Classic introspection techniques took the approach that what people say about their minds is the best and most reliable source of information. Individuals were asked to give their responses to certain words, or to describe the workings of their minds, and their reports were catalogued. This approach had many gaps and flaws -- without any independently verifiable experimental methods, the results were eventually discarded as too subjective and lacking in evidence. The behaviorist attack was largely effective in sweeping away cobwebby thinking and pushing the psychological sciences to work harder to validate their approaches. Joseph Hart developed a series of experiments that allowed these introspective phenomena to be measured independently -- by demonstrating that in some cases, people could accurately report on the workings of their own minds, in ways that were then provable. The example described in the text is his RJR model -- which utilizes the much-studied 'Tip of the Tongue' phenomenon to demonstrate that even when people do not know the answer to a question, they can judge with reasonable accuracy whether they would recognize the answer if they saw it. These reports are verifiable by how accurate their answers are, when coupled with how well they predict their own recognition. Hart found that people tend to whether they will be able recognize the correct answer to a question; they know if they "know" it, even if they can't recall it. This suggests that there is more than memory or response to patterns/stimuli going on in the brain.
Imageless thoughts
The classic introspectionism experiment is image-association, in which participants were asked to say what image they saw before a word came into their heads. Experimentalists found that a significant portion of these words did not generate any images in their various study participants -- which suggested that there were portions of the mind's workings that could not be reported verbally.

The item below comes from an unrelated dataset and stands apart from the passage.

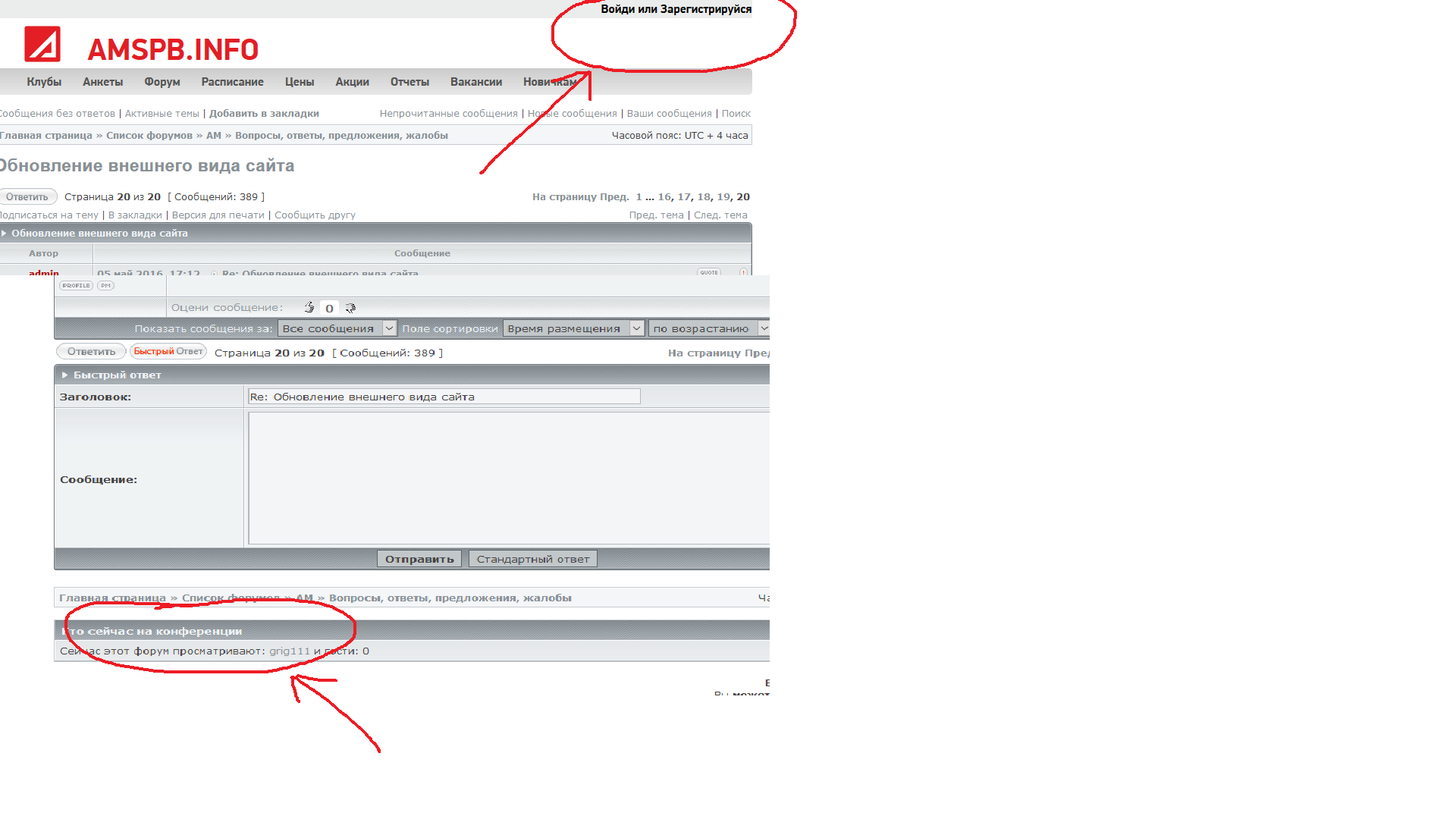Click into the "Сообщение" text area
The width and height of the screenshot is (1456, 819).
pyautogui.click(x=508, y=478)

In the Ericsson and Simon model of introspectionism and memory, the verbal reports from a subject are most accurate when the person has been asked to monitor their thinking in a particular way and are immediately asked for the results of this monitoring. Lower-accuracy data can be obtained by asking people about their thinking at a later point. If the individual did not pay attention to a particular element of their thinking, they may not be able to do much more than guess. In the situation described where items are preferentially selected based only on their position, people may simply not know why they made a particular choice, and potentially fabricate a reason. The choice might be made based on some instinctual or subconscious level, such as proximity to the hand, or location in the area of greatest focal clarity for the human eye.